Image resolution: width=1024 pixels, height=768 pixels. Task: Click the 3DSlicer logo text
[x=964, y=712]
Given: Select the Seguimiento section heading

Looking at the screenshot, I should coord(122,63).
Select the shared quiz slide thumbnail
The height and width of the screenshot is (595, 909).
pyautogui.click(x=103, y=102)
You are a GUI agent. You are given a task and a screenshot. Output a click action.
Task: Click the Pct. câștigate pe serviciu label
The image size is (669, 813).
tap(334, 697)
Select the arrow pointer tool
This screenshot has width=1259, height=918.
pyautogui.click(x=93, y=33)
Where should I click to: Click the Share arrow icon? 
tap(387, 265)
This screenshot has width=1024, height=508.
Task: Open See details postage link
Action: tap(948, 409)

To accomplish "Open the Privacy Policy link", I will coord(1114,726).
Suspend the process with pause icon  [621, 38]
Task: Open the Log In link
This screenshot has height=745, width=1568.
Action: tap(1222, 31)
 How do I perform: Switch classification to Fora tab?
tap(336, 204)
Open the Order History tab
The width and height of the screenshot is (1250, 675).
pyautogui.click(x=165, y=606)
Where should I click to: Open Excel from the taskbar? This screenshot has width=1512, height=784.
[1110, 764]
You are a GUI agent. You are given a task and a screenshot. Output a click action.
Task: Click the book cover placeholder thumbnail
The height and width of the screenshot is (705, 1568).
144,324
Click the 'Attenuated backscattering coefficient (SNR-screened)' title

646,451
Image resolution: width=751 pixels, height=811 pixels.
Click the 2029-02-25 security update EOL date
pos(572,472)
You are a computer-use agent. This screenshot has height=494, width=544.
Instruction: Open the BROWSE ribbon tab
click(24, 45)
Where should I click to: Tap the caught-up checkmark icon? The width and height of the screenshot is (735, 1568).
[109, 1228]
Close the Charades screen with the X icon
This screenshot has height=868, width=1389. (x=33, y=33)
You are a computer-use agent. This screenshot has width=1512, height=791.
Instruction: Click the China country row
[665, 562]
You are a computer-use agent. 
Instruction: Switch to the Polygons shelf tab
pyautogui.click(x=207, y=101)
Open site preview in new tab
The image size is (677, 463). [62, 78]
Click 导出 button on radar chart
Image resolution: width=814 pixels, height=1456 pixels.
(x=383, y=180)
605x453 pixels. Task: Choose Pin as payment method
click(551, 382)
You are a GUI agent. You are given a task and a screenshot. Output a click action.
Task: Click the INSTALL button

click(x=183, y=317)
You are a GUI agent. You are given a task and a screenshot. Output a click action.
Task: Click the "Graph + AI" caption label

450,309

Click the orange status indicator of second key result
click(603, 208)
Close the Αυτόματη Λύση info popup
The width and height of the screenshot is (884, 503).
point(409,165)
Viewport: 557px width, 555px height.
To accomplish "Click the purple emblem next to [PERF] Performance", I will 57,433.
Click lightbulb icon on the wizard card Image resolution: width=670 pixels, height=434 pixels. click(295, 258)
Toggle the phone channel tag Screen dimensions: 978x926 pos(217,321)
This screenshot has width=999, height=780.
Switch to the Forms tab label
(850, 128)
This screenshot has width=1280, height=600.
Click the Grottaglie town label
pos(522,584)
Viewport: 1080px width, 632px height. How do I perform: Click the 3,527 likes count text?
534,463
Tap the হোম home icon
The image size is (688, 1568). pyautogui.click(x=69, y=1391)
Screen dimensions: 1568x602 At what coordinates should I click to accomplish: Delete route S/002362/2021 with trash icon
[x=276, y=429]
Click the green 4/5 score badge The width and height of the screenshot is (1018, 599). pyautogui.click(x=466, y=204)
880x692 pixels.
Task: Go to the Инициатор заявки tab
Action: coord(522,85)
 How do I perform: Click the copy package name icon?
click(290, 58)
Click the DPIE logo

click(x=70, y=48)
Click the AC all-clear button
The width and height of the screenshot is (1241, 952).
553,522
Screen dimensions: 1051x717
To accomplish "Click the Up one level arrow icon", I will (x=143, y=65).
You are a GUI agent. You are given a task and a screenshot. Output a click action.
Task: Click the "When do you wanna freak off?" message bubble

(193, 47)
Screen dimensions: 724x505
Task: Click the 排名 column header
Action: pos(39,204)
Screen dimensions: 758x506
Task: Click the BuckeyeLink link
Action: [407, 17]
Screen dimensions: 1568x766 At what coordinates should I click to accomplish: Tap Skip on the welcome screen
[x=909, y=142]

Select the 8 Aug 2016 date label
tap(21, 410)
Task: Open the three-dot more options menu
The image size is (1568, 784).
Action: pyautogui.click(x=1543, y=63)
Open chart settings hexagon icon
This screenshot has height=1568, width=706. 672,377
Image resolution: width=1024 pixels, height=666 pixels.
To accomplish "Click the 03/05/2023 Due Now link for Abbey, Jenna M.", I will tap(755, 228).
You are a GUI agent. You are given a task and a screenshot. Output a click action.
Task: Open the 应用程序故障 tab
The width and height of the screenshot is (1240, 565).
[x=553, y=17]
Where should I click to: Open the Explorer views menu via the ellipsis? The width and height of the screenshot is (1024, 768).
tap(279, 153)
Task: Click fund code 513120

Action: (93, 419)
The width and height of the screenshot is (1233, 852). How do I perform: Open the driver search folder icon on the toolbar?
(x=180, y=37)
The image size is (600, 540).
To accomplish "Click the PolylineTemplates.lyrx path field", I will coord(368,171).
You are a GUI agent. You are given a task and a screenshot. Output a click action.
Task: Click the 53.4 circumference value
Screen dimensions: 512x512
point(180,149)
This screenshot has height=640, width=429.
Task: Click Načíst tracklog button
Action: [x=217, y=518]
----
■ **What you need to do**: Which lines of the data hold the string "will"? Return each of them.

■ **Solution to this problem**:
To accomplish "Open the Privacy Policy link", I will coord(1114,726).
To accomplish "Click the purple emblem next to [PERF] Performance", I will 57,433.
To accomplish "Click the Up one level arrow icon", I will (x=143, y=65).
To accomplish "Click the 03/05/2023 Due Now link for Abbey, Jenna M.", I will tap(755, 228).
To accomplish "Click the PolylineTemplates.lyrx path field", I will coord(368,171).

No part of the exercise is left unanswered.